**Task details:**
Put the rows below into a numbered list, one line per number, and skip any blank lines.

**Listing:**
+--

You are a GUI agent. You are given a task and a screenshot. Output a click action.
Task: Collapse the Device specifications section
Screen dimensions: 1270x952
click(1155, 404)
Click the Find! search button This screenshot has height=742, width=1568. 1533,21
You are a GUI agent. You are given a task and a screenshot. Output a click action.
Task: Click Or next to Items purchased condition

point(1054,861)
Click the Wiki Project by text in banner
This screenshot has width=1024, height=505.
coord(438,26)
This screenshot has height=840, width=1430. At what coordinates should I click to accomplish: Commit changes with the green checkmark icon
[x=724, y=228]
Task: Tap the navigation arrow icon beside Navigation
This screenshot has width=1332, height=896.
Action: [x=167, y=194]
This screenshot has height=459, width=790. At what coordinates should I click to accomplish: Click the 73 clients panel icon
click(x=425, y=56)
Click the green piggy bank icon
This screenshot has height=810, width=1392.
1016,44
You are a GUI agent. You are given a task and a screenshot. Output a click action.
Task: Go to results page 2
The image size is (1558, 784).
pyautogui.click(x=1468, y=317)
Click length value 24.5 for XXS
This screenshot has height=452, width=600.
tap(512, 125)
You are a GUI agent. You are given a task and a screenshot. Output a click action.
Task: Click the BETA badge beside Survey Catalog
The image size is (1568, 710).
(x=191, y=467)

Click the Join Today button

+--

**Finished exercise:**
1. You are a GUI agent. You are given a task and a screenshot. Output a click action.
2. Task: Collapse the Device specifications section
3. Screen dimensions: 1270x952
4. click(1155, 404)
5. Click the Find! search button This screenshot has height=742, width=1568. 1533,21
6. You are a GUI agent. You are given a task and a screenshot. Output a click action.
7. Task: Click Or next to Items purchased condition
8. point(1054,861)
9. Click the Wiki Project by text in banner
10. This screenshot has width=1024, height=505.
11. coord(438,26)
12. This screenshot has height=840, width=1430. At what coordinates should I click to accomplish: Commit changes with the green checkmark icon
13. [x=724, y=228]
14. Task: Tap the navigation arrow icon beside Navigation
15. This screenshot has width=1332, height=896.
16. Action: [x=167, y=194]
17. This screenshot has height=459, width=790. At what coordinates should I click to accomplish: Click the 73 clients panel icon
18. click(x=425, y=56)
19. Click the green piggy bank icon
20. This screenshot has height=810, width=1392.
21. 1016,44
22. You are a GUI agent. You are given a task and a screenshot. Output a click action.
23. Task: Go to results page 2
24. The image size is (1558, 784).
25. pyautogui.click(x=1468, y=317)
26. Click length value 24.5 for XXS
27. This screenshot has height=452, width=600.
28. tap(512, 125)
29. You are a GUI agent. You are given a task and a screenshot. Output a click action.
30. Task: Click the BETA badge beside Survey Catalog
31. The image size is (1568, 710).
32. (x=191, y=467)
33. Click the Join Today button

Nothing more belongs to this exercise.